**** Extract
FINANCIAL CONDITION, LIQUIDITY AND CAPITAL RESOURCES
Occidental's net cash provided by operating activities was $292 million for the
first quarter of 1996, compared with $285 million for the same period of 1995.
The 1996 and 1995 noncash charges included employee benefit plans expense and
various other charges.
Occidental's net cash used by investing activities was $224 million for the
first quarter of 1996, compared with $79 million for the same period of 1995.
Capital expenditures were $233 million in 1996, including $160 million in oil
and gas, $33 million in natural gas transmission and $34 million in chemical.
Capital expenditures were $160 million in 1995, including $119 million in oil
and gas, $13 million in natural gas transmission and $28 million in chemical.
The increase in 1996 from 1995 reflected higher spending in oil and gas,
primarily in Yemen. Net proceeds from the sale of businesses and disposal of
property, plant and equipment for the first quarter of 1995 totaled $71 million,
which primarily reflected the proceeds from the sale of a portion of
Occidental's oil and gas operations in Pakistan.
Financing activities used net cash of $470 million in the first quarter of 1996,
compared with $217 million for the same period of 1995. The 1996 amount
reflected net cash used of $377 million to reduce short-term and long-term debt,
net of proceeds from borrowings, primarily for the redemption of the 11.75%
Senior Debentures, and the payment of dividends of $103 million. In 1995,
repayments of debt, net of proceeds from
11
borrowings, resulted in net cash used of $127 million to reduce long-term debt.
Additionally, dividend payments were $98 million.
For 1996, Occidental expects that cash generated from operations and asset
sales, if any, will be more than adequate to meet its operating requirements,
capital spending and dividend payments. Excess cash generated will be applied
to debt and liability reduction. Occidental also has substantial borrowing
capacity to meet unanticipated cash requirements.
At March 31, 1996, Occidental's working capital was a negative $24 million,
compared with a negative $138 million at December 31, 1995. Available but
unused lines of committed bank credit totaled approximately $2.0 billion at
March 31, 1996, compared with $2.6 billion at December 31, 1995.
Current maturities of senior funded debt and capital lease liabilities decreased
as a result of the redemption of the 11.75% Senior Debentures in March 1996.
********
**** Given material
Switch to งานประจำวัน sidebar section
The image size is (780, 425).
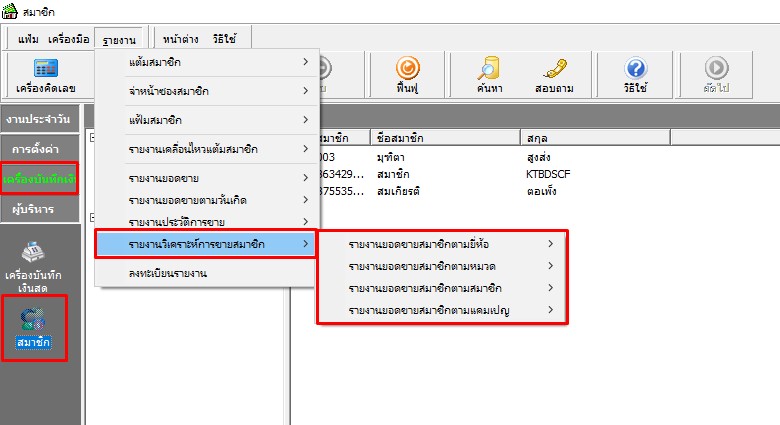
********
◆ **Written tasks**
• 1. In the Occidental financial passage, what were capital expenditures for the first quarter of 1996?
• 2. Carry on the Occidental financial passage, starting after its last sentence.
The material has no connection to the Occidental financial passage.

◆ **Answer list**
• 1. $233 million.

• 2.
In October 1995, the Financial Accounting Standards Board issued Statement of
Financial Accounting Standards (SFAS) No. 123, "Accounting for Stock-Based
Compensation." As permitted by SFAS No. 123, Occidental will not recognize
compensation expense for stock-based compensation arrangements, but rather will
disclose in the notes to the financial statements the impact on annual net
income and earnings per share as if the fair value based compensation cost had
been recognized commencing in 1996.
In April 1996, Occidental completed the sale of its subsidiary which engages in
on-shore drilling and servicing of oil and gas wells for approximately $32
million. In addition, certain assets of its international phosphate fertilizer
trading operation were sold for approximately $20 million. These transactions
will not result in a material gain or loss. Also in April, Occidental completed
the acquisition of a 64 percent equity interest in INDSPEC Holding Corporation
(INDSPEC) for approximately $87 million in common stock. Under the terms of the
transaction, INDSPEC's management and employees retained voting control of
INDSPEC.
ENVIRONMENTAL MATTERS
Occidental's operations in the United States are subject to increasingly
stringent federal, state and local laws and regulations relating to improving or
maintaining the quality of the environment. Foreign operations also are subject
to varied environmental protection laws. Costs associated with environmental
compliance have increased over time and are expected to continue to rise in the
future.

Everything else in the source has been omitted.